La tragica morte di Alessandro Morricella e il sequestro senza facoltà d’uso di AFO 2
LETTERA APERTA
Al Dr. Franco Sebastio Procuratore della Repubblica di Taranto
Ing. Massimo Rosini Direttore Generale Ilva SpA
Sono
Biagio De Marzo, tarantino di 78 anni, ingegnere navalsiderurgico,
pensionato, cittadino attivo. Dal punto di vista civico e professionale,
ritengo di non essere uno sprovveduto. Nella mia vita ho seguito un
principio inderogabile: fai bene quello che devi fare; se ti accade
qualcosa di imprevisto, capisci bene cosa e perché è accaduto e
adoperati perché non accada più. L’ho seguito anche da ecologista
“anomalo”, lasciando parecchie tracce, anche scritte.
E
vengo al dunque. Dopo un travagliato percorso, per l’Ilva di Taranto è
stato deciso che “deve tornare a produrre in modo sostenibile e
vantaggioso economicamente e socialmente”. Per essere certi che ciò sia
ragionevolmente possibile, di recente ho proposto sulla stampa e in
qualche sede politico/istituzionale di far effettuare ad ARPA Puglia la
VIIAS (Valutazione Integrata Impatto Ambientale e Sanitario) di Ilva
Taranto in vari scenari oltre quello “a prescrizioni AIA rispettate”
(vedi l’OdG presentato dai Consiglieri comunali Capriulo, Liviano e
Venere in calendario per il Consiglio comunale del 26 giugno). Le
valutazioni di ARPA Puglia fornirebbero elementi importanti per
delineare il futuro del siderurgico e, al limite, per evitare sprechi di
tempo e di risorse.
Tutto
questo è reso più difficile o, secondo alcuni, addirittura impossibile
dal sequestro senza facoltà d’uso di AFO 2 a seguito del drammatico
incidente dell’8 giugno che ha comportato la morte di Alessandro
Morricella, il giovane lavoratore gravemente ustionato. E’ ineccepibile
la motivazione del provvedimento assunto dall’Autorità Giudiziaria “in
attesa di conoscere le cause dell’evento anomalo a base
dell’infortunio, nonché di quelli successivi di minore entità seguiti
nei giorni successivi, nel dubbio di un malfunzionamento degli apparati
di segnalazione di anomalie, che possa costituire fonte di pericolo di
eventi e reati analoghi”.
Sulla
stampa si è ipotizzato che l’incidente sia avvenuto mentre si misurava
la temperatura della ghisa nella fase di colaggio. Lo escludo
categoricamente: quella è un’operazione standardizzata, ripetuta
centinaia di migliaia di volte in 50 anni di esercizio degli altoforni
di Taranto, senza incidenti mortali. E allora cosa è successo su AFO 2?

+-------+

Consegna: Riprendi, per favore, la lettera aperta sull'incidente di AFO 2 e scrivine il seguito dopo l'ultima frase.

Dati raccolti:
+-------+

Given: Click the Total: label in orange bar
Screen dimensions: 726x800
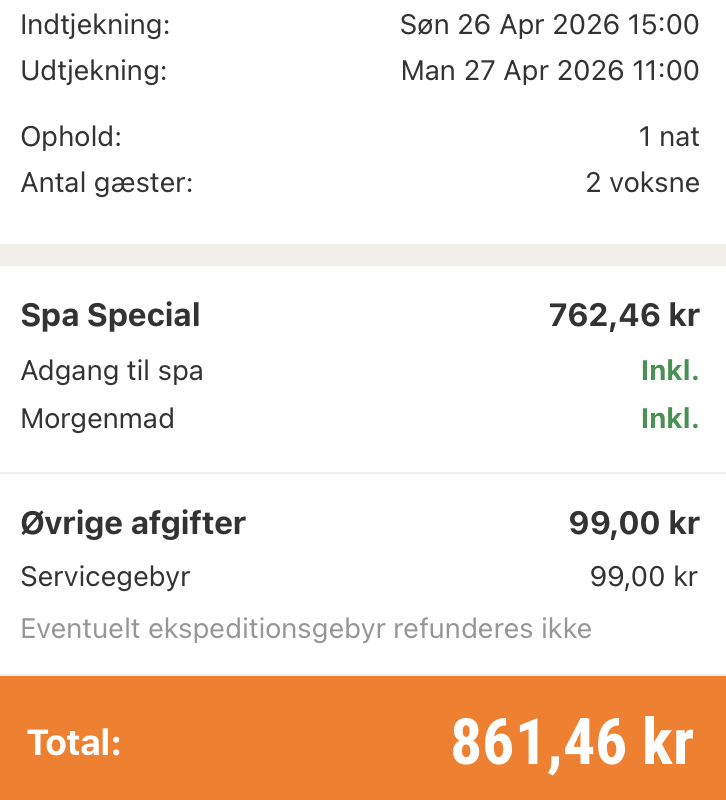Looking at the screenshot, I should 74,743.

+-------+

Risultato:
Per
una decina di anni ho lavorato in area ghisa nel settore della
manutenzione e, in qualche modo, ho avuto a che fare anche con gli
altoforni. Scavando nella memoria, mi sono ricordato di una procedura
particolare, talvolta messa in atto dal personale del campo di colata,
chiamata NAKADOME’. Essa, pur essendo praticata in tutto il mondo, non è
standardizzata e tantomeno scritta, ma è tramandata a voce tra gli
addetti. So che negli anni ’60 i giapponesi avevano “ammaestrato” gli
“italsiderini” di Taranto.
Era
(è?) un’operazione non usuale, comandata e coordinata da un
responsabile altofornista, quando con la “macchina a forare” non si
riusciva a “pescare” la ghisa liquida nell’altoforno. Si adoperava, con
tutte le cautele del caso, la “macchina a tappare” iniettando nel foro
di colaggio pochi chilogrammi di massa a tappare impastata con catrame
che, a contatto con l’altissima temperatura interna all’altoforno
provocava un’esplosione cui seguiva il deflusso regolare della ghisa
liquida. Il tutto avveniva in pochissimi secondi.
L’8 giugno 2015 su AFO 2 è stata fatta una NAKADOME’ andata molto male?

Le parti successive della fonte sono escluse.